It’s the end of another year, and many of us are reflecting on the past twelve months and making plans and resolutions for 2014.
On Friday, December 27, 2013, the Redford Theatre hosted the screening of a film that represented the dreams of its creators, who hope it will get a wider audience in the new year.
The movie Waterwalk starred and was directed by Robert Cicchini, a Hollywood veteran who is also a native of Redford Township. The movie traced the canoe journey of a father and son from St. Ignace, Michigan to St. Louis, Missouri, as they tried to duplicate the 1673 journey of Father Jacques Marquette and fur trader Louis Joliet to find a route to the Pacific Ocean.
The movie was based on a book about this same journey that was actually taken by author Steven Faulkner and his son Justin. The physical effort to re-trace this journey was evident on the screen, as the stars and the production crew worked their way through different challenges, like rising river water and obstructions like fallen trees.
Cicchini remarked, “I don’t think I ever felt danger, but there were a couple of times when I felt the awesomeness of the power of the river and the lake beneath me.
“I can just describe it as awesome, where you realize you’re a guest here and this thing beneath you is huge and powerful and grandiose, and I got that feeling on the Mississippi River especially. Being out in the middle of the Mississippi River in a canoe is something special, really spectacular.”
Cicchini appeared in person at the Redford showing of Waterwalk, along with co-star Chase Maser, producer Roger Rapoport, and cinematographer Bruce Schermer. After the screening of the film, the men fielded comments and questions from the audience about the creation of of Waterwalk.
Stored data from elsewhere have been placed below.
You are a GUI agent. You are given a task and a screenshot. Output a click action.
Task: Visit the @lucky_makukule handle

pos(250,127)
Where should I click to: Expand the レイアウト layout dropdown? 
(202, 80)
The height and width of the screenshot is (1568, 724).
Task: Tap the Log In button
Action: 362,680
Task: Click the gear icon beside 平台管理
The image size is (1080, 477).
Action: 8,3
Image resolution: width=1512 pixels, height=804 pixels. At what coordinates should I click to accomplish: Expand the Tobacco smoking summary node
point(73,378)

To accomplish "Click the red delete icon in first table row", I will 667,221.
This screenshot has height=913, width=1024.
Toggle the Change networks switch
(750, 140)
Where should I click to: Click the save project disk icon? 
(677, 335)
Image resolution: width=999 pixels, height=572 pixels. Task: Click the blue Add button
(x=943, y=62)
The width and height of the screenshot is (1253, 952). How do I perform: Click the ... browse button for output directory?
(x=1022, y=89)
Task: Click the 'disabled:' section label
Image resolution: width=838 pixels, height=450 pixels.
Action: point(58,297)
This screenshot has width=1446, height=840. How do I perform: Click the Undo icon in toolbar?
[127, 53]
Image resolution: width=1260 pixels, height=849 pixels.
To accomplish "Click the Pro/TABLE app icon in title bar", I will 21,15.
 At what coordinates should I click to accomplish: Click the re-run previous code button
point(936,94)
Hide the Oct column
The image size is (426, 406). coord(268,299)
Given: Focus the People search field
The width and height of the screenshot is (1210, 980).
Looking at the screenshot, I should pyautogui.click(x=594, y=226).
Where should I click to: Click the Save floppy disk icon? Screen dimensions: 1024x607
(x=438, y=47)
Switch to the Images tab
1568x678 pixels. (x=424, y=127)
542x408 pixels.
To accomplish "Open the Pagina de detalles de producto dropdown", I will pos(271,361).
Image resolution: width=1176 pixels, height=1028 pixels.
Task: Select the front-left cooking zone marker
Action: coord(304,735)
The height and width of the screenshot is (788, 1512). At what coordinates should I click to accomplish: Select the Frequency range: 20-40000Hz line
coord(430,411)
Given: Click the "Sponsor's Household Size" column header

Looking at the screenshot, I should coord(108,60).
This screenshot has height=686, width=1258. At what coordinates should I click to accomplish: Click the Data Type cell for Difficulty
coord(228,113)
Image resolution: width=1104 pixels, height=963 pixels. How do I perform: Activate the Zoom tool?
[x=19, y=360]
One audience member enthusiastically exclaimed, “I just wanted to say that this is one of the better movies that I have ever seen ever. I just wish you were up for a Golden Globe. This is what movies are all about. Not computer graphics. Not special effects. Real emotions, real people, and very dramatic acting.”
It was Cicchini’s first movie as a director. It was also the first film produced by Rapoport, who published Faulkner’s book. As the filmmakers spoke, you could feel their personal sense of pride and accomplishment. It had that same positive vibe that I’ve felt at similar events at the Detroit Film Theatre (Cinetopia Selections) and Michigan Theater (Life is for Living).
An audience member asked if there were any problems with financing the movie. Cicchini responded, “This was a hard won, hard fought movie, and all of us really worked hard—physically, emotionally.”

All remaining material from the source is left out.